We learned today from a Tweet that eBay lowered the minimum value requirement for trading cards users can send to the newly launched eBay Vault to $350 now.
In addition to the tweet, eBay adjusted the requirement on its official eBay Vault page as well.
For those that missed the original announcement in June, the threshold started at $750. This is a significant adjustment as it makes more trading cards eligible for inclusion in the eBay Vault program less than two months after launching the program.
So, what is going on here?
Is this just a way to slowly get this program off the ground, or are there more crickets in the eBay Vault than high-value trading cards?
eBay didn’t release an official announcement about this change, just a Tweet, which is a strange way to “promote” that more cards have become eligible. Why?
Vaults Are Everywhere
The vault concept is not as revolutionary or innovative as eBay presented it to be at launch. That may be creating some challenges for the company as it tries to scale the program among a growing list of competitors in this space.
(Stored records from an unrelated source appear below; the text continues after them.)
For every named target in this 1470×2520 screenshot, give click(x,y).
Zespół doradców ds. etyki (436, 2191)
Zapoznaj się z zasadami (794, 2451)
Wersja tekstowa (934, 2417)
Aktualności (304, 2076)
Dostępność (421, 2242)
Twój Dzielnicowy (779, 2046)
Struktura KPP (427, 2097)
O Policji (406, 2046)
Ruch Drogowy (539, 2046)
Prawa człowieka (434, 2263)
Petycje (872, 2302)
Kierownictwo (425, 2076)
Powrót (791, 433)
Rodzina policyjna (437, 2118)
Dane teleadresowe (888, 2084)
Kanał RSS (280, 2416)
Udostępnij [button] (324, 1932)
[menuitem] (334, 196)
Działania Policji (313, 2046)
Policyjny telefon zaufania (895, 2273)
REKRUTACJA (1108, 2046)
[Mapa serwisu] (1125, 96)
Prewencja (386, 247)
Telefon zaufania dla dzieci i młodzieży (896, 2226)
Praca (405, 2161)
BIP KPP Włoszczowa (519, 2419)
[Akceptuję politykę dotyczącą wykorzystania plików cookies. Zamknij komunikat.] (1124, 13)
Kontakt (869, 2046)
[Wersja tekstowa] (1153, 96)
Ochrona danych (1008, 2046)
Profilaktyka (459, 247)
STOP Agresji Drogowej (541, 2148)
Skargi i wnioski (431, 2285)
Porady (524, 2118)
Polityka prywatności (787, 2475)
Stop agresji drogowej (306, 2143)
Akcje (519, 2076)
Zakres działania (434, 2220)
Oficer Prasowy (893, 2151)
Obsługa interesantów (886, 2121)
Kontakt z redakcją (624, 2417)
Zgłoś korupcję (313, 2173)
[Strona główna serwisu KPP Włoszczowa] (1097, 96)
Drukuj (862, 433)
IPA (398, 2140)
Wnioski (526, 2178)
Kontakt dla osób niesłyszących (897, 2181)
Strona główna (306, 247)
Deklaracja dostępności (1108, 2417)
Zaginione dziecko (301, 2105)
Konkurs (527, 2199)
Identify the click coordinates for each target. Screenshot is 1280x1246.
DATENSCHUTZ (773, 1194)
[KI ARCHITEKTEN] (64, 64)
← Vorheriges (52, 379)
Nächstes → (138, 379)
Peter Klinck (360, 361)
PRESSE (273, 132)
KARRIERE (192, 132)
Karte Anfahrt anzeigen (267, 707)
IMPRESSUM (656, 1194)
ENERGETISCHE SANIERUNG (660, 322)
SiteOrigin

PWCC claims it was the first company in the trading cards industry to launch a vault program in 2020, and now even uses the slogan “The Original Trading Card Vault®” to promote its vault.
The company used to sell on eBay but was booted by the marketplace for allegedly violating eBay’s shill bidding policy. Since then, it has launched its own marketplace for trading cards which is integrated into its vault program.
PWCC has no minimum threshold per se but will charge a fee on items in the vault with a value under $250 unless purchased on the platform. Recently, it claimed to have over $1 billion in assets in its vault.
Alt, a new upstart alternative assets marketplace, also promotes a secure vault for storing trading cards and even allows users to borrow funds against their stored assets. Like eBay, Alt may be looking to take its vault beyond trading cards as its marketplace is broader than PWCC.
Additionally, Alt’s website offers to help users transfer rare or bulk assets to its vault by helping to arrange for armed transport or private jet suggesting it’s focusing on upscale customers. But despite the “high-end appearance” of Alt’s vault program, there doesn’t appear to be a minimum value requirement.
The company owns PSA, one of the most trusted trading card, ticket, and original photograph authentication services in the world which is a widely accepted standard in the industry.
It’s probably a safe bet to assume that Collectors plans to bring all of its corporate assets together to scale its vault program.
While eBay didn’t invent the vault concept, the sheer size of the marketplace certainly means they should have a significant share of trading card collectors and investors wanting to store items in its vault.
It’s a brand name that people know and trust supported by a long track record of being a profitable enterprise. In other words, it’s not going away and it’s not reliant on VC capital to fund its operation or acquisition of business entities to build its marketplace business.
Yet, unlike its competitors today, eBay decided to launch its vault program requiring a minimum value of $750, placing the program at the high end. Did management think that its brand equity could support an entry at a higher valuation threshold?
Even with dropping it to $350 now, the new lower value threshold is still far above the other trading card vaults mentioned.
When eBay launched its vault, there was no mention of a gradual decrease in the value threshold.
In some ways, initially controlling the flow of cards to its vault by limiting the program to higher value cards would make sense as it would allow eBay to iron out any kinks in the operations.
Many may recall the delays its Sneaker Authenticity program endured at launch and it’s possible eBay was trying to avoid such a launch disaster again.
Still, when companies announce new features or services, they often lay out a short-term plan of how the program will evolve.
eBay did do this for its vault announcement saying it plans to make more collectibles and luxury products eligible in 2023. But, there was no hint of expanding the eligibility of trading cards over the next few months by lowering the valuation threshold. None, Zip, Zilch!
Is the eBay Vault Failing To Attract User Interest?
The “mystery” around eBay somewhat quietly lowering the threshold even involves the company’s latest earnings call.
During eBay CEO Jamie Iannone’s prepared remarks, he said, “[t]he vault is initially accepting graded authenticated trading cards above $500.”
Well, that is not exactly correct now, is it? We know the program started out at $750, which is supported by the original press release.
With Iannone’s earnings call statement, we now know that eBay apparently had lowered the threshold to $500 earlier and with today’s Tweet we know it is now $350.
Furthermore, in the earnings call, Iannone was asked how customers have reacted to the new vault program. He claimed that early customer feedback had been positive (did we expect anything else), but later said something interesting about the vault’s progress, “we’re kind of right on track with where we thought.”
The phrase “kind of right on track” doesn’t sound like the program is setting the world on fire.
All of this seems a bit strange and seems to hint that eBay management believed they could hold a higher value standard for its vault product, banking on its brand equity to attract higher-priced items.
But with two value threshold downgrades in less than two months to enlarge the pool of eligible cards, it doesn’t sound too promising at the moment.
It is too early to call the eBay vault a failure, that would be unfair. But it does appear the program may be off to a slower start than expected, while the competition in the space is growing.